In July 2005, Hu Jintao, the Chinese president, had visited Kazakhstan. For 200 years the Kazakhs had sought alliances with Russia as a defense against the Chinese. Despite that history, a 620-mile pipeline had been completed from
Kazakhstan to Alashankou in northwest China, and the Chinese now wanted to buy a stake in Kazakhstan’s oil reserves. The offer was rejected as a step too far. Hu Jintao’s next stop was Moscow. Despite disappointment over Putin’s cancellation of the 2003 agreement with Khodorkovsky, China had lent Rosneft $6 billion in February 2005 to buy Yukos’s Yuganskneftegas production unit, in return for which a million barrels of oil a day would be delivered to China through a new pipeline to be completed by 2008. Seeking more supplies, Hu Jintao arrived in Moscow just after Putin had returned from a trip to Japan accompanied by 100 Russian businessmen.
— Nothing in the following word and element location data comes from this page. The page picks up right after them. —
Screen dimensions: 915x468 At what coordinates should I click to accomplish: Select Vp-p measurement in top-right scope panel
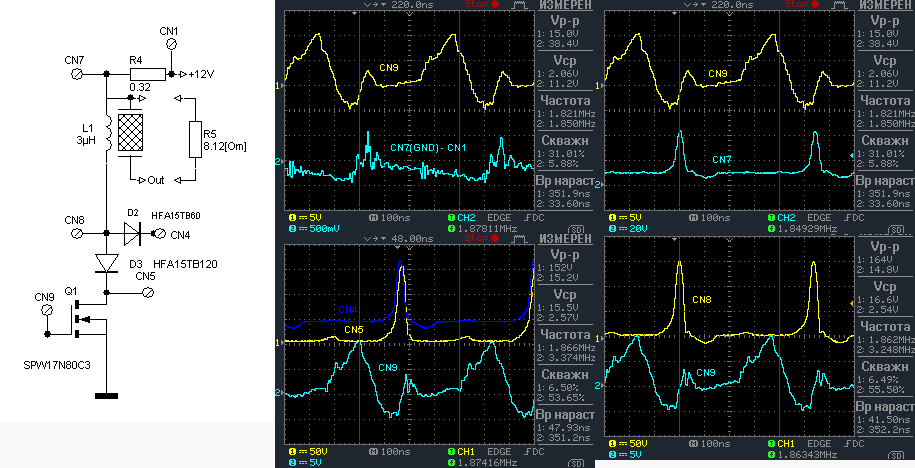[x=886, y=21]
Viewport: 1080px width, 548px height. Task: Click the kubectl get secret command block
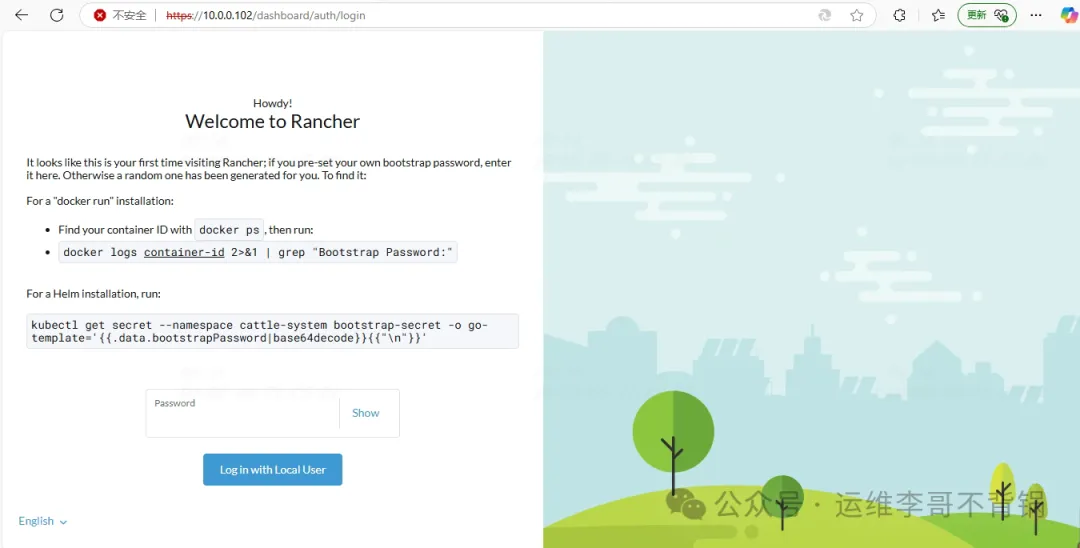[x=272, y=332]
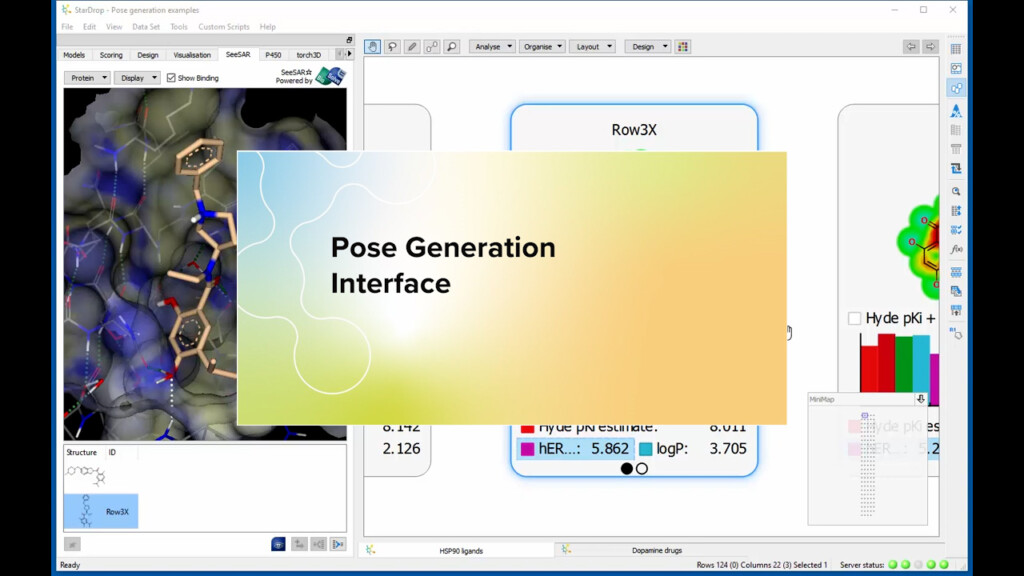Open the data table view icon
This screenshot has height=576, width=1024.
click(x=956, y=48)
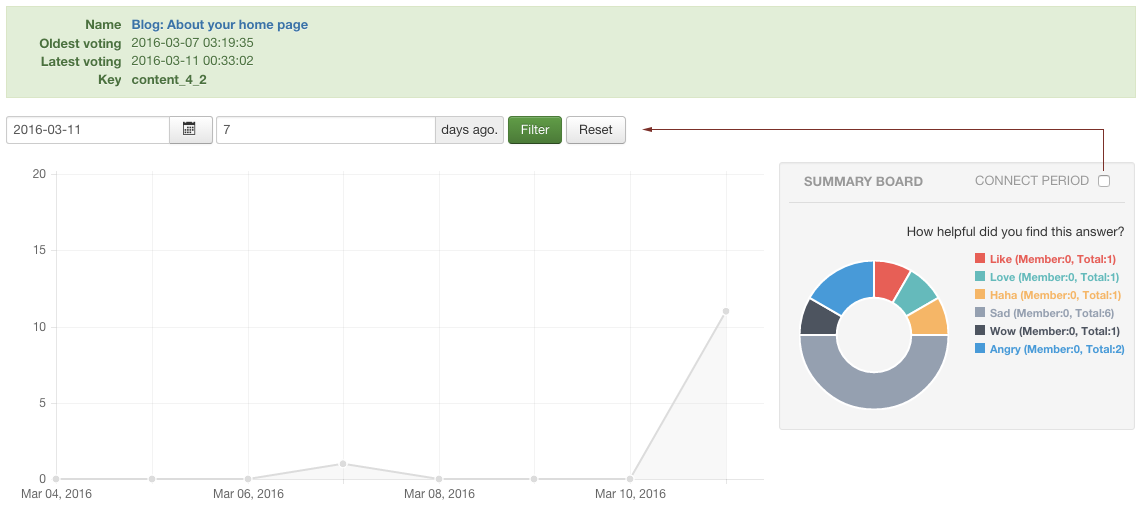Open the 'Blog: About your home page' link
The image size is (1143, 513).
coord(220,24)
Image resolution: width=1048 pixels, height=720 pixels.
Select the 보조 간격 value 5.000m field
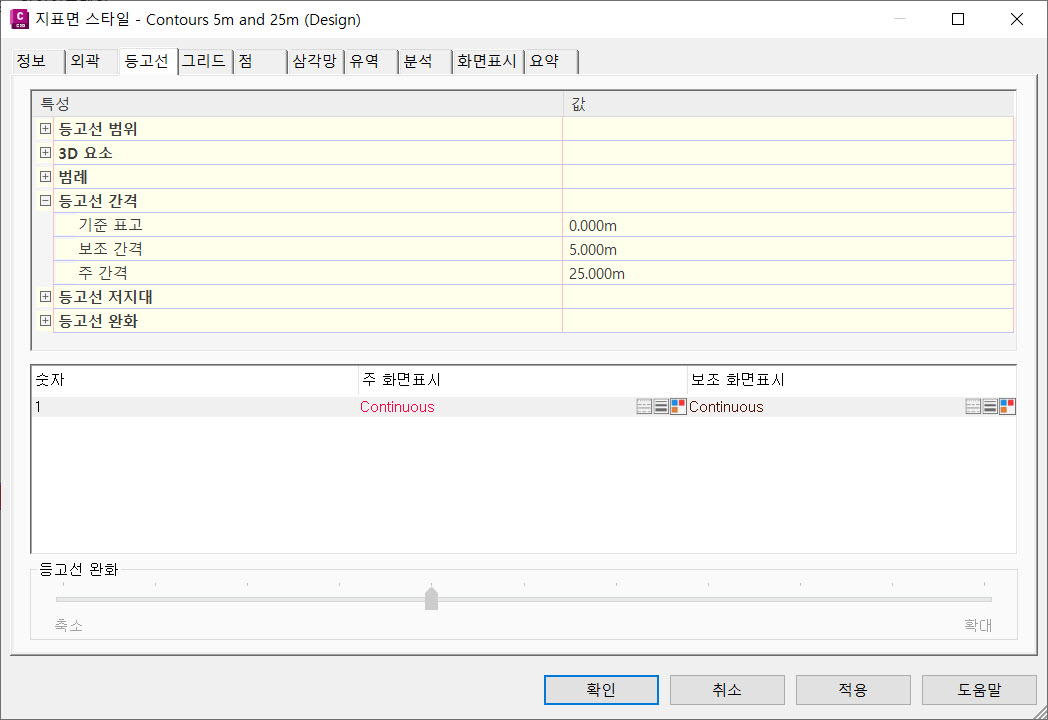(788, 249)
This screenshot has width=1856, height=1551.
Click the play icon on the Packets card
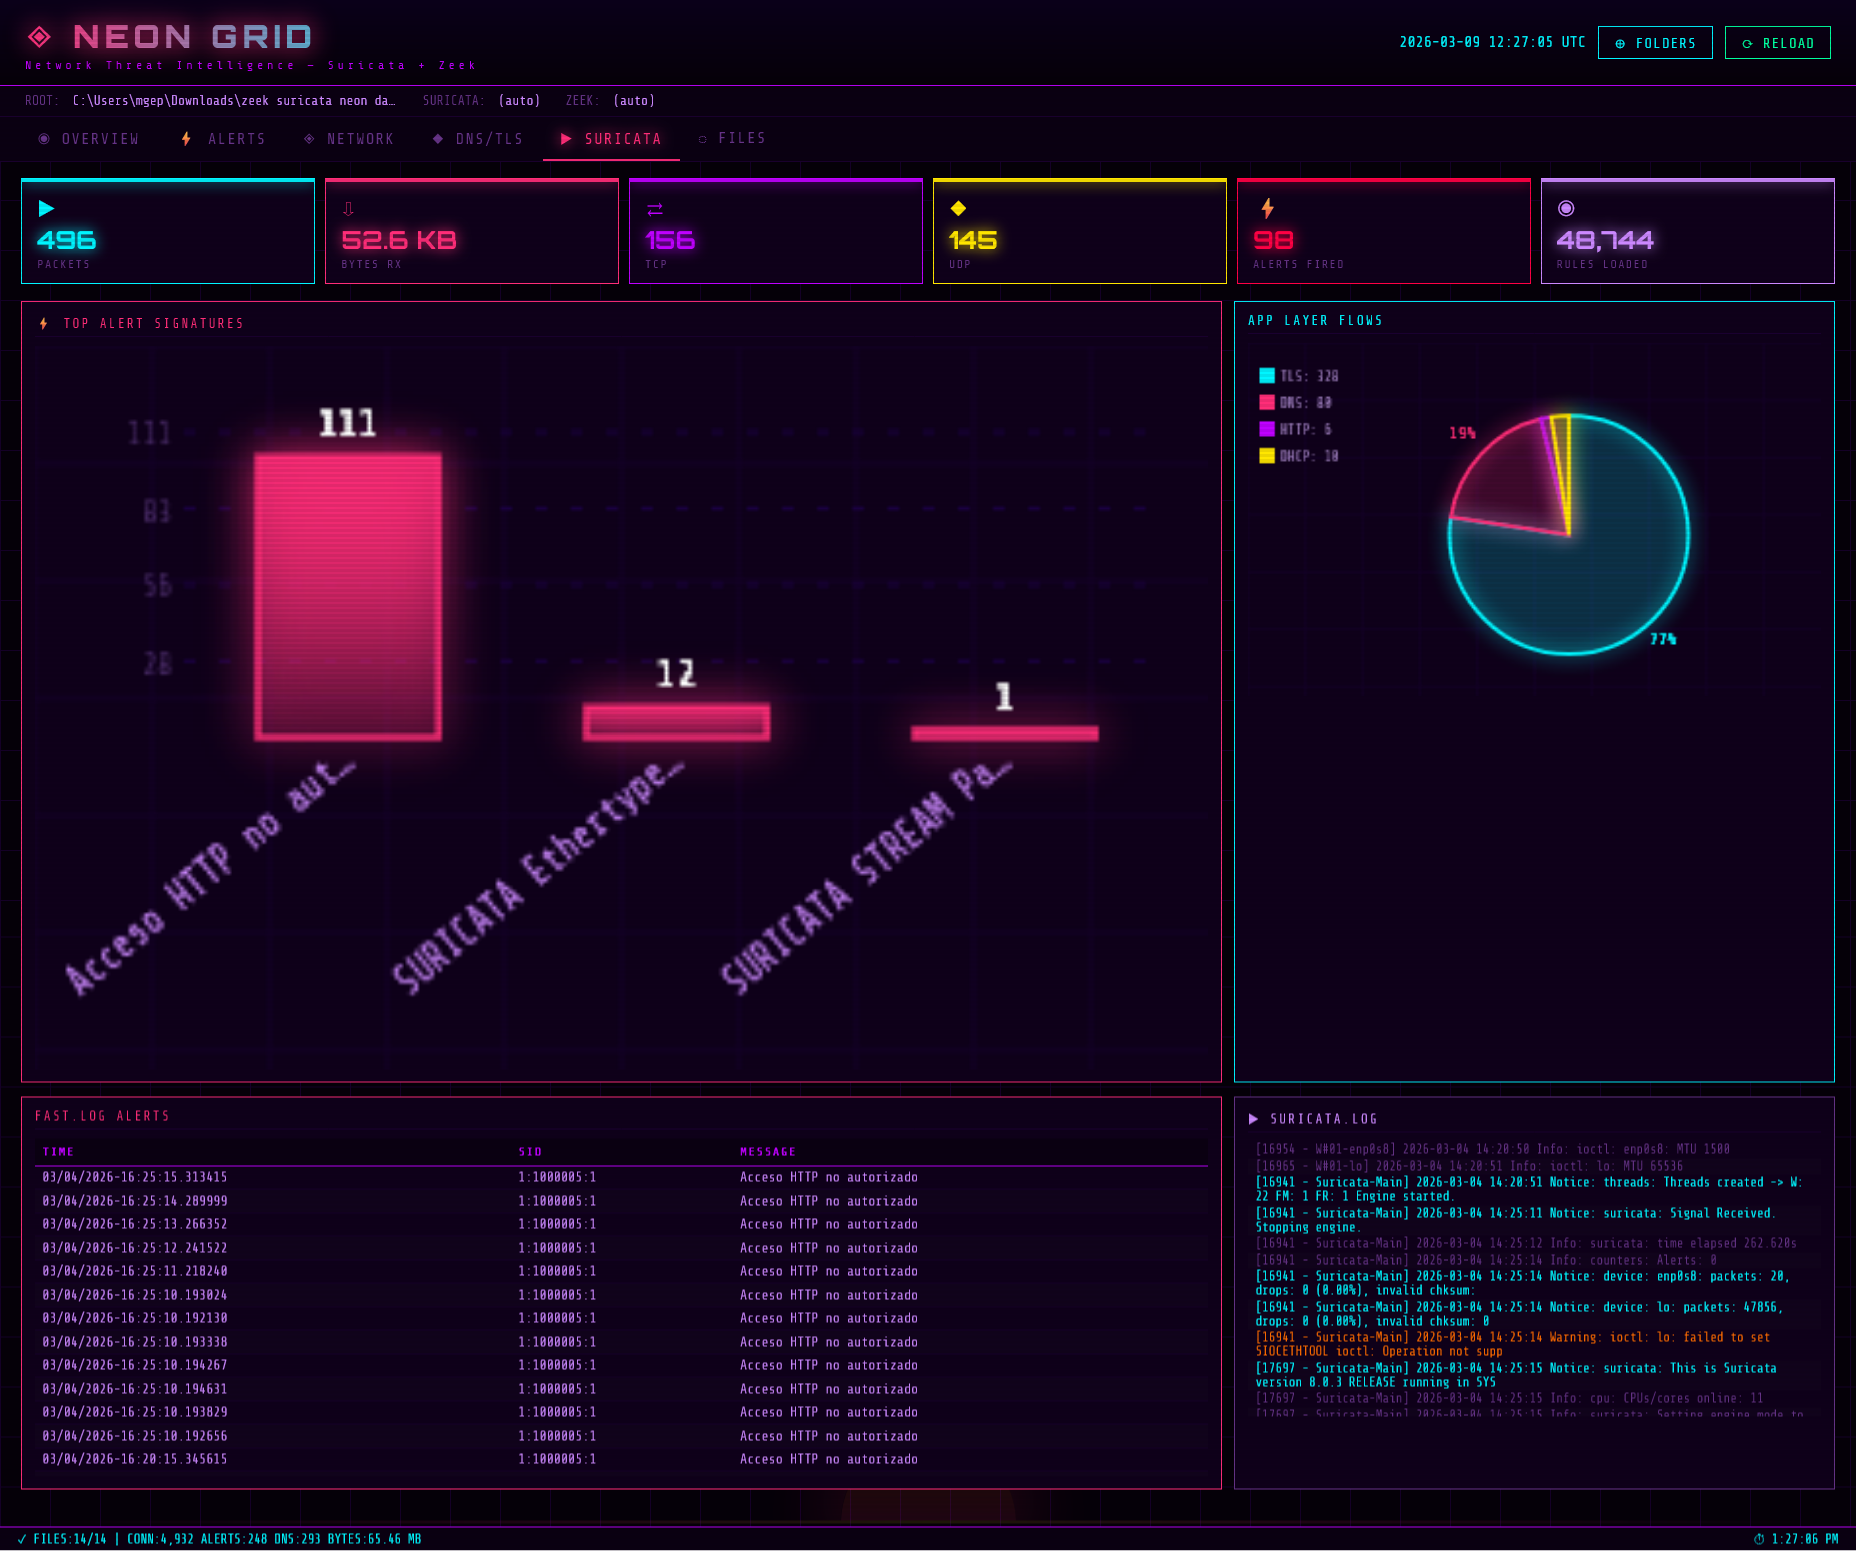pos(45,209)
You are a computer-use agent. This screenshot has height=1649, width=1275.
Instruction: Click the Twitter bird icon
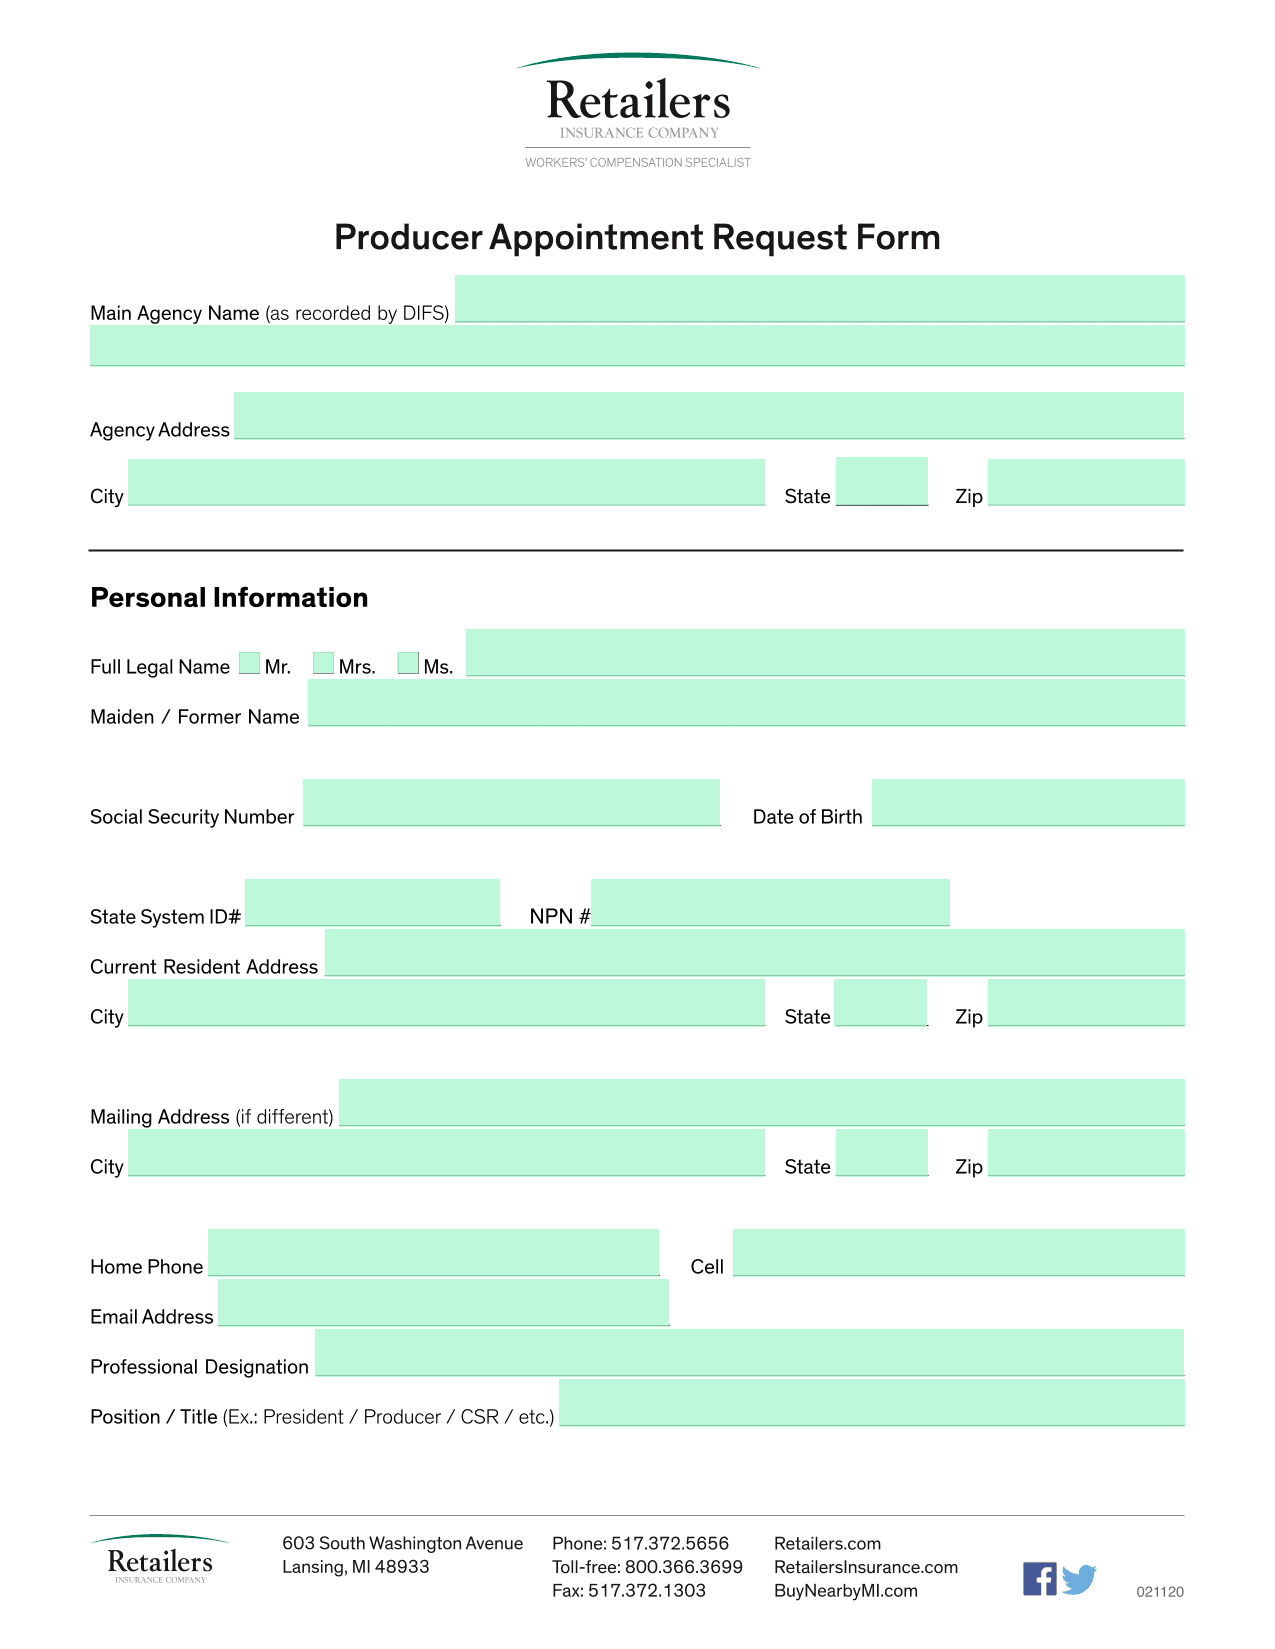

In Tokyo, the Russian president had reaffirmed his commitment to build a 2,600-mile pipeline to the Sea of Japan costing $11.5 billion. “A new Russian gas region has started to emerge,” wrote Viktor Khristenko, Russia’s industry and energy minister. To balance that pledge, Putin told the visiting Chinese president that 2006 would be “the Year of Russia in China.” During his visit to China in March 2006 with 1,000 Russian business leaders, Putin witnessed the chairmen of Gazprom and CNPC sign a cooperation agreement to pipe natural gas from Kovytka. The ceremony was a charade. Putin lacked the necessary $14 billion to develop the Kovytka field (62 percent of which had been licensed to BP), or funds to finance the pipeline’s construction, but no one dared to call his bluff.